How does this affect Europe?
'When the US sneezes everyone else catches a cold'
"What happens to the US happens to Europe," said Lawler, "when US markets dive like that you're going to see Asian and then European markets fall as well."
He compared this situation to 2008, in that the US housing crisis sparked a global financial crash.
Lawler explains that the European market hasn't been as "excessively bullish" as the US' and therefore neither experienced a hike nor drop to the same extent.
Europe experienced a 'hefty dose of volatility'
Europe experienced "a hefty dose of volatility," which saw stocks going down, according to Beauchamp.
Both the UK's FTSE and Germany's DAX saw record highs in the last month but they weren't as strong as the US, so he agrees with Lawler that Europe didn't have as hard a time of it as its American counterparts.
What can we expect in the next year?
The three analysts don't believe the volatile week in the markets will lead to another financial crash and they remain optimistic that the markets will recover.
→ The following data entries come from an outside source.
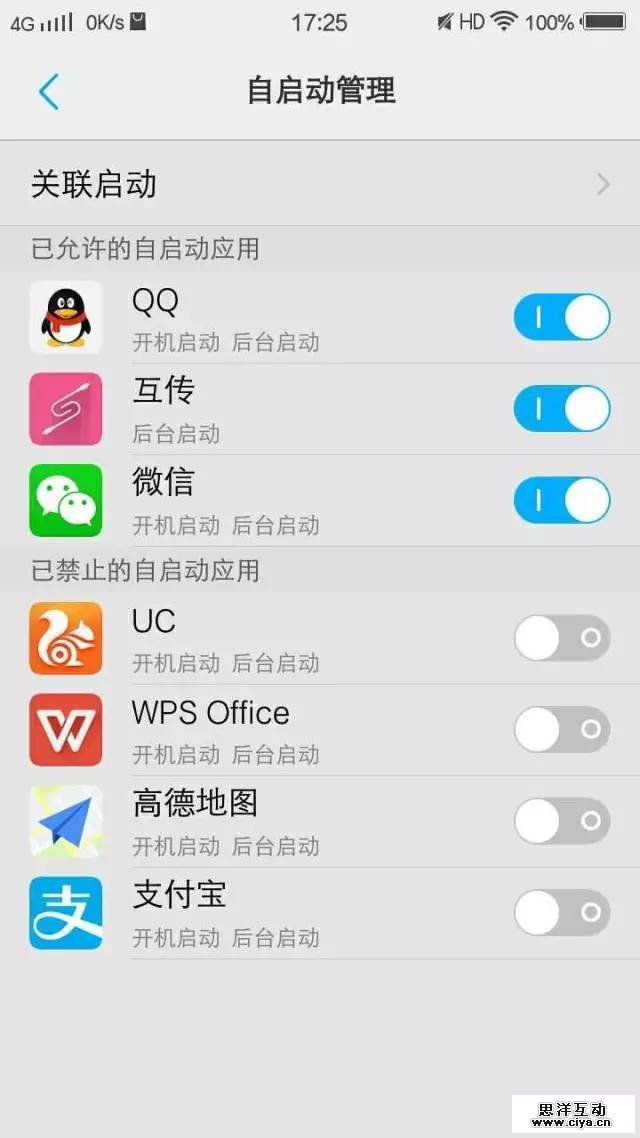Go back from 自启动管理 screen
The height and width of the screenshot is (1138, 640).
click(49, 91)
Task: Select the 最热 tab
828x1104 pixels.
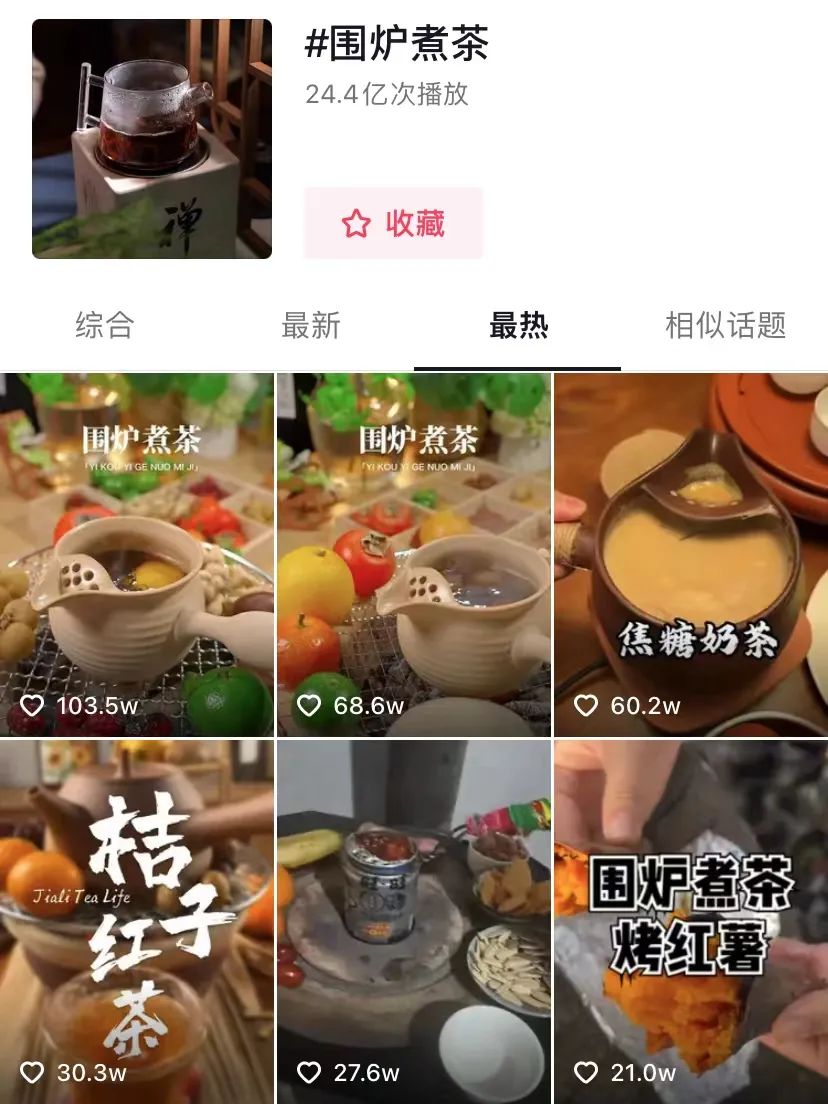Action: tap(518, 326)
Exactly when, and to what level, they recover is up for debate.
Lawler doesn't think this bout of volatility is the start of an economic downturn.
"Actually, the global economy looks very healthy", he said, "generally with this economic backdrop you wouldn't expect the economy to roll over."
His prediction is that over the next few days the market will gradually make its way back up again to finish the year "probably on record highs".
This shouldn't be the start of a global financial crash, according to Beauchamp, which some people may have thought when they read Tuesday's headlines.
He sees it as a "dip along the way" and would be surprised if the market didn't recover in due course, reassuring that "equity markets over the long term remain very, very strong".
"We should expect to see these brief downward moves that knock the market back so it can then move higher again," he said.
Adding, this is "something long-term investors should welcome as it provides them with the opportunity to buy stocks in a 'sudden discount sale'".
"If we could learn anything from the recent sell-off then it is the amount of danger real inflation could play for the financial markets in 2018," Stanzl warns.
Although at the moment there is no real sign of inflation picking up, if there were any increase in consumer and producer prices, central banks might be forced to hasten their approach to hike rates—which they are not really able to do given the high global debt loads, he explained.
Stanzl agrees with Beauchamp, advising: "Anyone who wanted to go long in the Dow Jones doesn't have any argument not to buy right now ... Except the fear that it (the stock market) might go even lower."